• **WHAT THE EXERCISE ASKS**
Lay out the part of the records that opens with the line containing "Dismiss the ADSelfService" and runs through the end of the records as a numbered list, one line per item, leaving out any blank lines.
----- ROWS
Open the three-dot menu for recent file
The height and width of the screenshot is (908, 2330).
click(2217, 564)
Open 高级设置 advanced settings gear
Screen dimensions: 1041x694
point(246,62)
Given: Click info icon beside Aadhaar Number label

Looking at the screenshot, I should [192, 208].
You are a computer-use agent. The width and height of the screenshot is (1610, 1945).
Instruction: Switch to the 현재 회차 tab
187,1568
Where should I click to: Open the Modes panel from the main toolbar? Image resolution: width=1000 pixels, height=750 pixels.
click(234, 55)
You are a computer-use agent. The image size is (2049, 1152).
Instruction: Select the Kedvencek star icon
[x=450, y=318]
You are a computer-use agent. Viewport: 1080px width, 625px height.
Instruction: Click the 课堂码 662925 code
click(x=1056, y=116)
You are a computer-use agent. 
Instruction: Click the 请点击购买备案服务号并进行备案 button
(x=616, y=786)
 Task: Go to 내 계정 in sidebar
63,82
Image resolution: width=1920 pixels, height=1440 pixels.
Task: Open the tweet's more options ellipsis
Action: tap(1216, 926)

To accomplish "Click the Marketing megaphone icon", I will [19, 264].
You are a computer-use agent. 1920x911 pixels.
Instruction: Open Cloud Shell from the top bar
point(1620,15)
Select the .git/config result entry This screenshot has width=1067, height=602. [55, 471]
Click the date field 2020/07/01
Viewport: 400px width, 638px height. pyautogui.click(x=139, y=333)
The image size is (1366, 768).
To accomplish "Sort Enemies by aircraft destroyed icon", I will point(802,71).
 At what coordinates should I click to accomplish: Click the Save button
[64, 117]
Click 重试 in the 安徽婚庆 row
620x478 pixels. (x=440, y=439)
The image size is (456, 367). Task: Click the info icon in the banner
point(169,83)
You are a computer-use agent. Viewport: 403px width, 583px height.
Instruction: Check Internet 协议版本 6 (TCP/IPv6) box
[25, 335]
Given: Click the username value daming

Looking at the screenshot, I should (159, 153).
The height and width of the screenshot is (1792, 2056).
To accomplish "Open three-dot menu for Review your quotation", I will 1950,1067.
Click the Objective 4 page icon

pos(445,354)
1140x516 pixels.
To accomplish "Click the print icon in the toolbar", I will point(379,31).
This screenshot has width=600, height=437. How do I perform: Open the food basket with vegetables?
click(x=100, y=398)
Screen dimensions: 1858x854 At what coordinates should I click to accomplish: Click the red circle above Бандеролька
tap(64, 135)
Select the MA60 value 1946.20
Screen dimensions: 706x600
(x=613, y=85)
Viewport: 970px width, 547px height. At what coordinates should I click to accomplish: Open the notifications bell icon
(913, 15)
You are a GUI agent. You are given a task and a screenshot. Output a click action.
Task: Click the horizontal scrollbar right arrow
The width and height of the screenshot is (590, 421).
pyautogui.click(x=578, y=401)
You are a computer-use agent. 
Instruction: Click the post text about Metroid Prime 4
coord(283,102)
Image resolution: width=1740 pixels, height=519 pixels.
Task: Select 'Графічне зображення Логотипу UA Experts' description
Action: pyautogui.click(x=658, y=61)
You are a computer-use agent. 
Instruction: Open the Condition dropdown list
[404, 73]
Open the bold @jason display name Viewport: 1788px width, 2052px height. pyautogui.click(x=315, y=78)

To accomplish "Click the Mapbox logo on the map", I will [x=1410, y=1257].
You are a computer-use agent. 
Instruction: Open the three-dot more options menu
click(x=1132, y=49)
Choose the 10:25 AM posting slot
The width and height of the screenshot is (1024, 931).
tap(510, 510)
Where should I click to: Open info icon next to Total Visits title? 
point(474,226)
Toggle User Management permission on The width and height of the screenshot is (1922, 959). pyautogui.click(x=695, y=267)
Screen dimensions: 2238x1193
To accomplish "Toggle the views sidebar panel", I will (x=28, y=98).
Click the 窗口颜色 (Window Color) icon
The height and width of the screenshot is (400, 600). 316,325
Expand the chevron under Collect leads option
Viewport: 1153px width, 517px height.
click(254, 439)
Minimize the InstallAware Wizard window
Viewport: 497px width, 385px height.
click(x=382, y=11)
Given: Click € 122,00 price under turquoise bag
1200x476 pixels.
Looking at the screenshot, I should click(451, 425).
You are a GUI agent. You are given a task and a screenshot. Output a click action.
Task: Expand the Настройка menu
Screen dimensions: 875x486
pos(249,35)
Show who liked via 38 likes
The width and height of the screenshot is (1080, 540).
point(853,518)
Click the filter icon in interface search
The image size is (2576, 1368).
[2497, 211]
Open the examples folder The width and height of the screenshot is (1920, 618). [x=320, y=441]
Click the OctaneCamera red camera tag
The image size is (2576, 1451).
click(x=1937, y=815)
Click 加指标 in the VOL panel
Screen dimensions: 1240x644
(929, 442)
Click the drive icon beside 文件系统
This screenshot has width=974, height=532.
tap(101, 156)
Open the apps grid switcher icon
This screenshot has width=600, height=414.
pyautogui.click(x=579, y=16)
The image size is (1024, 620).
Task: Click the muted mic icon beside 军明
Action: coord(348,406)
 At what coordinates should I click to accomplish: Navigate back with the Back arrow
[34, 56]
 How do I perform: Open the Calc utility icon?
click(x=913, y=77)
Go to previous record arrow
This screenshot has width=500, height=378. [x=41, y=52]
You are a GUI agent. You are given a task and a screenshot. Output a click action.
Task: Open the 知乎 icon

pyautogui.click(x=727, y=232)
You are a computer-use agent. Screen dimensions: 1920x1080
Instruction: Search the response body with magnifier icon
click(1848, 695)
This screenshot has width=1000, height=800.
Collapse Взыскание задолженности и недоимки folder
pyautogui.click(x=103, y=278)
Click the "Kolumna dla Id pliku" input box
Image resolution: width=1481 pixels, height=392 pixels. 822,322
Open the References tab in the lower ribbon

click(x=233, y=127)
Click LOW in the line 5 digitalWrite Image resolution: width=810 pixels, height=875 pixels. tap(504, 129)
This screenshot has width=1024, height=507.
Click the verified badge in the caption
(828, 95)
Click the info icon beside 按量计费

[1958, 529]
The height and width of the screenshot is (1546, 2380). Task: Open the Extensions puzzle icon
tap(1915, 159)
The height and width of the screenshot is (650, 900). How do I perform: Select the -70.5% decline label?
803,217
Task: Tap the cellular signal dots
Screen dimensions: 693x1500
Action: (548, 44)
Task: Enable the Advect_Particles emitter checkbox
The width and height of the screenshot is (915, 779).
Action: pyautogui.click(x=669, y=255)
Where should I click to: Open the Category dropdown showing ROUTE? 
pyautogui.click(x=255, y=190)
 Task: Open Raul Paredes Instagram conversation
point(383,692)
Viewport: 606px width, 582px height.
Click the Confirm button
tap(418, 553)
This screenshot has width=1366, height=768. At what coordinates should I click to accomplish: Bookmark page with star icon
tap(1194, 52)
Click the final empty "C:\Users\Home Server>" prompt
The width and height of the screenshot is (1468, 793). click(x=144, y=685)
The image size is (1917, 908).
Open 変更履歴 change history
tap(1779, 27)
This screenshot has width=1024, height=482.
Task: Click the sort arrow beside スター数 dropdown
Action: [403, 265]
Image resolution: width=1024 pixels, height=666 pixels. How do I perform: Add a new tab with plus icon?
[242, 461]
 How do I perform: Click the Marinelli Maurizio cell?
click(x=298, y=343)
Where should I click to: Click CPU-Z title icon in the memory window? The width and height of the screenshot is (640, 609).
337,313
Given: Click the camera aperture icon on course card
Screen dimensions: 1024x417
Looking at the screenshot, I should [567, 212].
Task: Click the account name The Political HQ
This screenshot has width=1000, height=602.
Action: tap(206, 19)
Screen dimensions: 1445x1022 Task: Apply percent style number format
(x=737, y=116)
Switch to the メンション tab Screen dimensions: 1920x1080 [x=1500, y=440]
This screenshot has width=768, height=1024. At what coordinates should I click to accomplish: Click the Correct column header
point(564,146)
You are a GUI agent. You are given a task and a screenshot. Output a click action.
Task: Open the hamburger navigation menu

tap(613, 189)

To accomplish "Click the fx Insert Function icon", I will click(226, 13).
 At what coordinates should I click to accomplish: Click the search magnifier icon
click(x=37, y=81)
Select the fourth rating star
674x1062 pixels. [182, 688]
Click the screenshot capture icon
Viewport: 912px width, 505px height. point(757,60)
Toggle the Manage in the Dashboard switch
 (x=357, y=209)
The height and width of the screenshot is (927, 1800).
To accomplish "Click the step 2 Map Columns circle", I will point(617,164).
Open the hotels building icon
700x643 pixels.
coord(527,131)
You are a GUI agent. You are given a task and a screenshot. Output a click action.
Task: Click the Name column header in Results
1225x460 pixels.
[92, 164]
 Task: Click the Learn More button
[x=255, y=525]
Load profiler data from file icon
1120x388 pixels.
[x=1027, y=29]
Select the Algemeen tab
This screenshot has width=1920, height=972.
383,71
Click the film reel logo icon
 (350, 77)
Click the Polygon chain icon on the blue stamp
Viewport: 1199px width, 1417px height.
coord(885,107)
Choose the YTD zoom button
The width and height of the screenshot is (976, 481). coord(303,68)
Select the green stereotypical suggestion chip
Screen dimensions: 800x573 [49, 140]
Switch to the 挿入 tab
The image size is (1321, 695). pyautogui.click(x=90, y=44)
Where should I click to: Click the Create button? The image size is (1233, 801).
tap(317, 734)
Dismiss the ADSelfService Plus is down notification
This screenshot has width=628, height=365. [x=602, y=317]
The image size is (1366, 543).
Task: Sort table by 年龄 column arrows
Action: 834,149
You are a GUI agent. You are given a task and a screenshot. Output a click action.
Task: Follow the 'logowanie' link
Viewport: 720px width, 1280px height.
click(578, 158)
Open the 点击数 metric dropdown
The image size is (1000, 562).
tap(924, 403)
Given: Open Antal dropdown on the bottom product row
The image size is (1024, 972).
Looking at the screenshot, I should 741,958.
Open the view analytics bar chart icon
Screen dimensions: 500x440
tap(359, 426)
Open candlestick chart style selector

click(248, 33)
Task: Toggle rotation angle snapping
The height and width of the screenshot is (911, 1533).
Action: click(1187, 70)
----------
• **OUTPUT**
1. Dismiss the ADSelfService Plus is down notification
2. This screenshot has width=628, height=365. [x=602, y=317]
3. The image size is (1366, 543).
4. Task: Sort table by 年龄 column arrows
5. Action: 834,149
6. You are a GUI agent. You are given a task and a screenshot. Output a click action.
7. Task: Follow the 'logowanie' link
8. Viewport: 720px width, 1280px height.
9. click(578, 158)
10. Open the 点击数 metric dropdown
11. The image size is (1000, 562).
12. tap(924, 403)
13. Given: Open Antal dropdown on the bottom product row
14. The image size is (1024, 972).
15. Looking at the screenshot, I should 741,958.
16. Open the view analytics bar chart icon
17. Screen dimensions: 500x440
18. tap(359, 426)
19. Open candlestick chart style selector
20. click(248, 33)
21. Task: Toggle rotation angle snapping
22. The height and width of the screenshot is (911, 1533).
23. Action: click(1187, 70)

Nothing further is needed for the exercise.